On the site tsb.gov go to share prices then annual returns and you will see the difference in Obama's eight years and trumps first two, big difference
Do you mean tsp.gov?
I did Investment Funds -> Share Prices and got to here.
https://www.tsp.gov/InvestmentFunds/FundPerformance/index.html
Yes, Obama's 8 years were great, without a doubt. He started at near the very bottom of the Bush crash -- the low point of the S&P 500 was on March 9, 2009, a month and a half after Obama took office.
I talk about that in the thread in my sig line, though it is updated only through last February
http://www.democraticunderground.com/111622439#post4
# Using the last closing before inauguration (G.W. Bush inaugurated noon Jan 20, 2001; Obama at noon, Jan 20, 2009; and Trump at noon, Jan 20, 2017)
# When Clinton left office and G.W. Bush took office, the S&P 500 index was at 1343.
# When G.W. Bush left office and Obama took office, the S&P 500 index was at 850.
# When Obama left office and and Trump took office, the S&P 500 index was at 2264.
# Thus under G.W. Bush, the S&P 500 index DROPPED 37%, from 1343 to 850.
. . While under Obama, the S&P 500 index rose from 850 to 2264, an INCREASE of 166% (a doubling plus an additional 66%, or 2.66 X)
# As of Thursday 2/1/18 close, the S&P 500 index is at 2822, an increase of 25% under Trump so far.
(Total returns - which includes dividends - are higher than the index gains by about 2% / year).
(I use the S&P 500 index rather than the Dow Jones Industrial Average index (DJIA) because it is a much broader index of U.S. stocks, containing about 75% of the total U.S. stock market by capitalization. I would rather use the Dow Jones U.S. Total Stock Market Index (^ DWC (without the space between the ^ and the D) but its history extends only back to 2004). Other U.S. total market indexes also extend back only a few years.
Update: as of 12/31/18 close, S&P 500 under Trump (from the 1/19/17 close through the 12/31/18 close) is up 10.74% without dividends and up 14.98% with dividends reinvested, so he lost a lot of ground since 2/1/18.
As for why I keep yammering about the S&P 500, it is a capitalization weighted index of 75 to 80% of the U.S. stock market by capitalization. I'd rather use a total U.S. stock market index as my measurement of the U.S. stock market, and get 100% of the U.S. stock market, but the indexes and funds that follow them don't go back very far.
And that for whatever reason, the S&P 500 is the benchmark most often used to compare other funds to. (By contrast, the Dow 30 industrials is a price-weighted selection of 30 so-called "blue chip" stocks).
I don't happen to own an S&P 500 index fund.
I've been investing in equities and bond funds since the early 1980s, so yes, I've experienced plenty of volatility -- having suffered through the 1987, dot com, and housing bubble crashes.
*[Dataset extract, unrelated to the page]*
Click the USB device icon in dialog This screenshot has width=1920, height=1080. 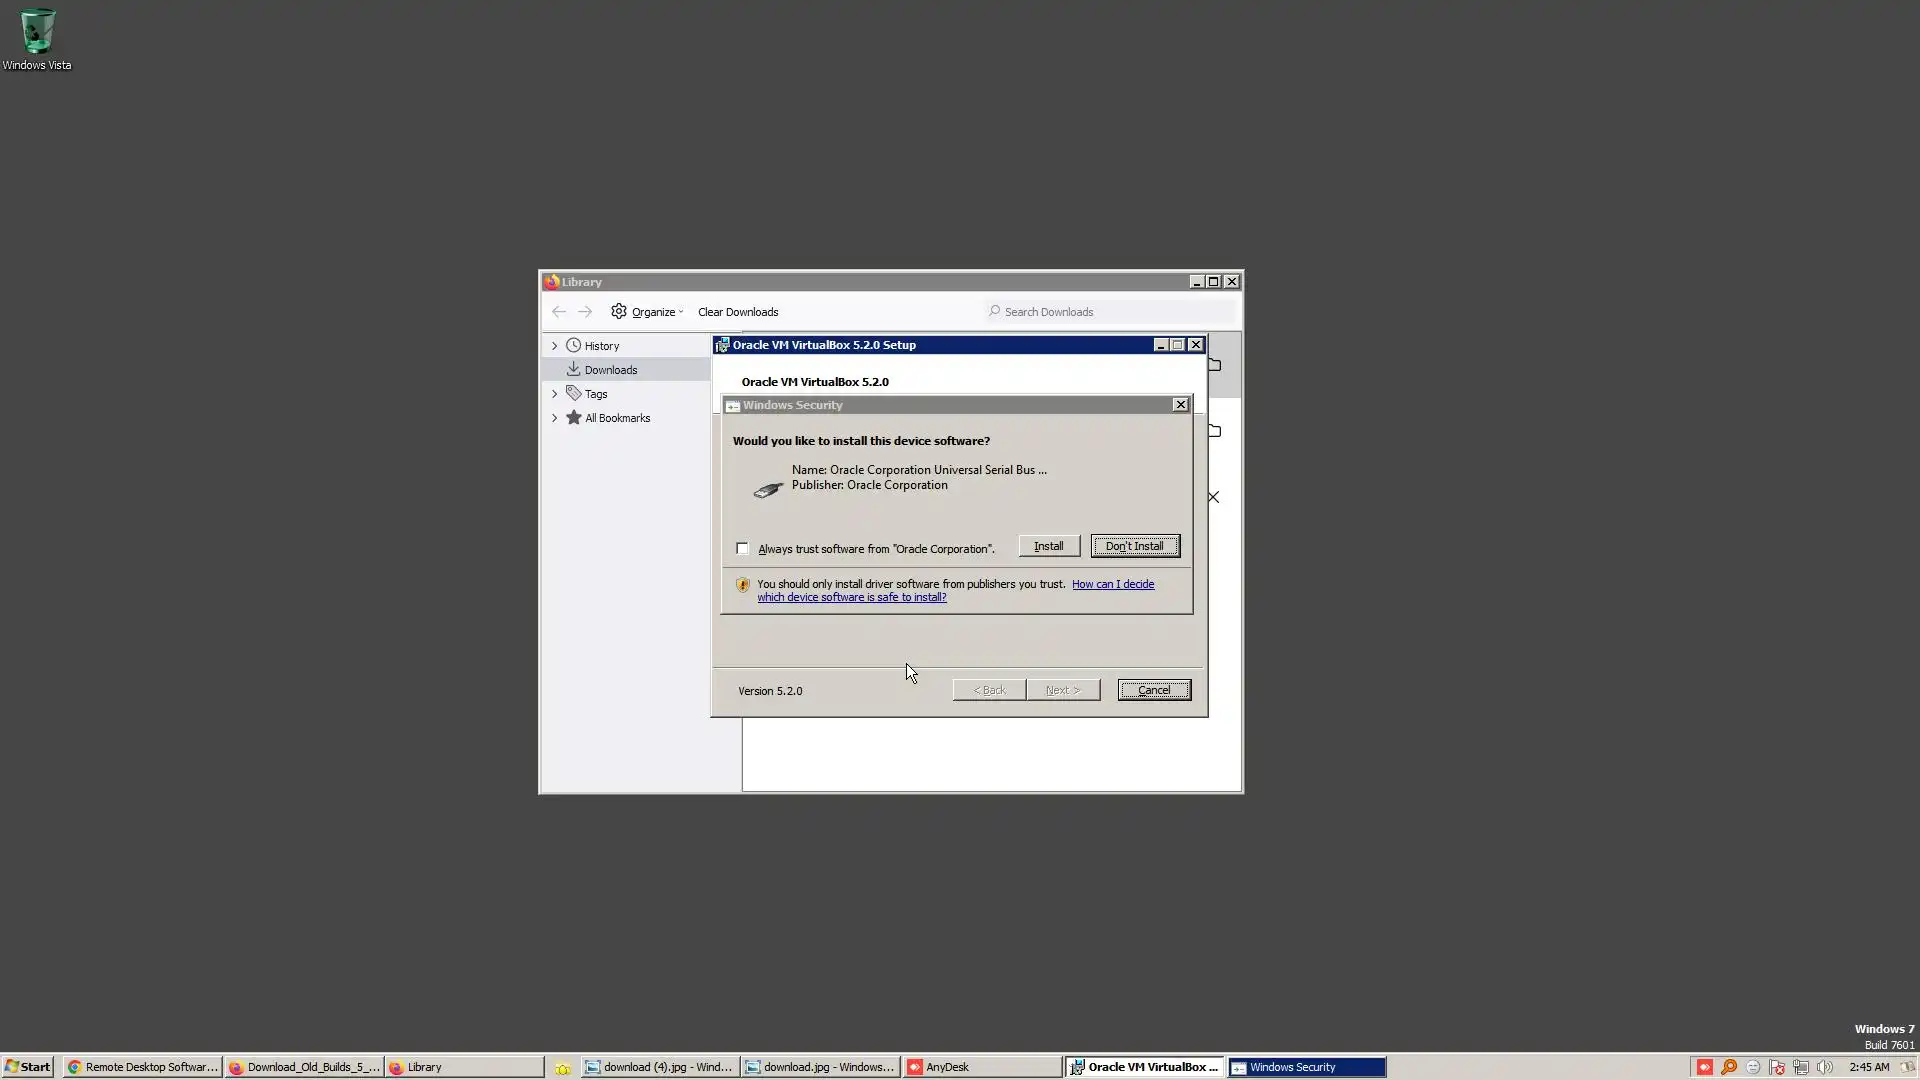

In none of these cases did I sell equities, and was rewarded for hanging on in a few years as the market went on to new highs.
I prefer equities because, well, the risk is very much worth the return. The VFINX S&P 500 index fund has had an average annualized return of 11.18% since its August 31, 1976 inception, per
https://www.thestreet.com/quote/VFINX.html
During that time (8/31/76 - 12/31/18), it went up 88.78 fold.
Another view of the performance of equities vs. T Bills and T Bonds is at lastlib's link:
http://pages.stern.nyu.edu/~adamodar/New_Home_Page/datafile/histretSP.html
I'll explore the tsp.gov site some more, thanks much for the recommendation.